ASSIGNMENT. Reproduce verbatim the lines of the records starting with the line containing "I want to click on y-tick-label: 1.5, so" and going on through the line containing "I want to click on data-point-casas-2018, so", both included, and return only those lines.

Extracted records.

╭──

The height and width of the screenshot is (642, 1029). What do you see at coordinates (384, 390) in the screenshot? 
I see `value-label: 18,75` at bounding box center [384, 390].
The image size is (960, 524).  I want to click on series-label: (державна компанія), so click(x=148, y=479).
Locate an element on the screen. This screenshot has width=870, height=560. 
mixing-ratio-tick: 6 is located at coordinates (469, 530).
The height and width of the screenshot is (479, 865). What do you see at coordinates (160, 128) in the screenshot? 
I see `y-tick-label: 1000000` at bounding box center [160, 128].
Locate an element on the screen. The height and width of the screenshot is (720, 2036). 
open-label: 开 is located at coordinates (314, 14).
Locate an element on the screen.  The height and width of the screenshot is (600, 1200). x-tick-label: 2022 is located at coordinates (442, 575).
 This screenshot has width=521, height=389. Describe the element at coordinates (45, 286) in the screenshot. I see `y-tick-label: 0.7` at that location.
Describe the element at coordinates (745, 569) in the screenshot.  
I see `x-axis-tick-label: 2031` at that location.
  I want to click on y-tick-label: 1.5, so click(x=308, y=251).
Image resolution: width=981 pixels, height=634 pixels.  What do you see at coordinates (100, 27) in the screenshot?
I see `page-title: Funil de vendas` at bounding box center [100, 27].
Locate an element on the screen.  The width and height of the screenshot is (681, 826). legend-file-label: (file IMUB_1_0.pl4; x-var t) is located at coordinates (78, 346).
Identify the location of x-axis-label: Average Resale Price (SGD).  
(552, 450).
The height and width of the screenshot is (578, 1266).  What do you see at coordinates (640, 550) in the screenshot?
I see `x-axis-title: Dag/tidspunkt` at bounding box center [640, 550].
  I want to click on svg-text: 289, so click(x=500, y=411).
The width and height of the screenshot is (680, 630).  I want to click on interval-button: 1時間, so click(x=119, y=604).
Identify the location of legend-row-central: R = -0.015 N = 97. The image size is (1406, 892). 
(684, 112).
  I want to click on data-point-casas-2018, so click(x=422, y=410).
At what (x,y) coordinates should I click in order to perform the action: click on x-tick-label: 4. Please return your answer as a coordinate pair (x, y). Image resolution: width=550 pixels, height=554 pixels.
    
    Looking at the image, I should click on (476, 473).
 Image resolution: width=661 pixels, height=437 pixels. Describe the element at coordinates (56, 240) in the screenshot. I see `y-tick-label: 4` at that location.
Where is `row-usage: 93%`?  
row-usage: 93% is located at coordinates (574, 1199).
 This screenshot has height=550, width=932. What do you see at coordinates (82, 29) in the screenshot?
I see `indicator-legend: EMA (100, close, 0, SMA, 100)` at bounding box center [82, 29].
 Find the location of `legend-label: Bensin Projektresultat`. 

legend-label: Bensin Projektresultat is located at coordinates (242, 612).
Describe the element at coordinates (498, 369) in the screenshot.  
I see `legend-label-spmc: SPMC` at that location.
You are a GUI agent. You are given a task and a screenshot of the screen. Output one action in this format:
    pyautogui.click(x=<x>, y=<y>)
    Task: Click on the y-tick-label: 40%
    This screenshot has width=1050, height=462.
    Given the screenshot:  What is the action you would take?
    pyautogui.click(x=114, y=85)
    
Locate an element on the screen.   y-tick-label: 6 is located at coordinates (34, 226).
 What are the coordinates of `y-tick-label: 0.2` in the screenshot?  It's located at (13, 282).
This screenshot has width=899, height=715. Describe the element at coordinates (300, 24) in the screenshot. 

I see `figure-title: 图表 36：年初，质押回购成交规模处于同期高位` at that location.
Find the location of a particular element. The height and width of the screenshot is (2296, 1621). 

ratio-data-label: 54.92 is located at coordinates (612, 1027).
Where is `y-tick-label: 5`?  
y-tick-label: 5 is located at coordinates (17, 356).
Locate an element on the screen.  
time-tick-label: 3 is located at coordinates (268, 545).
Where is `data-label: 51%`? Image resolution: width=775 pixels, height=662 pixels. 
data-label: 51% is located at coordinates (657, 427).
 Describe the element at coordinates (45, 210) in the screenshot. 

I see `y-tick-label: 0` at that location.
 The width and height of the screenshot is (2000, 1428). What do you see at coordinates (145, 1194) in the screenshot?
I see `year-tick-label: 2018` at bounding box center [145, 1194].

╰──

RESPONSE TO THE TASK.
  I want to click on y-tick-label: 1.5, so click(x=308, y=251).
Image resolution: width=981 pixels, height=634 pixels.  What do you see at coordinates (100, 27) in the screenshot?
I see `page-title: Funil de vendas` at bounding box center [100, 27].
Locate an element on the screen.  The width and height of the screenshot is (681, 826). legend-file-label: (file IMUB_1_0.pl4; x-var t) is located at coordinates (78, 346).
Identify the location of x-axis-label: Average Resale Price (SGD).  
(552, 450).
The height and width of the screenshot is (578, 1266).  What do you see at coordinates (640, 550) in the screenshot?
I see `x-axis-title: Dag/tidspunkt` at bounding box center [640, 550].
  I want to click on svg-text: 289, so click(x=500, y=411).
The width and height of the screenshot is (680, 630).  I want to click on interval-button: 1時間, so click(x=119, y=604).
Identify the location of legend-row-central: R = -0.015 N = 97. The image size is (1406, 892). 
(684, 112).
  I want to click on data-point-casas-2018, so click(x=422, y=410).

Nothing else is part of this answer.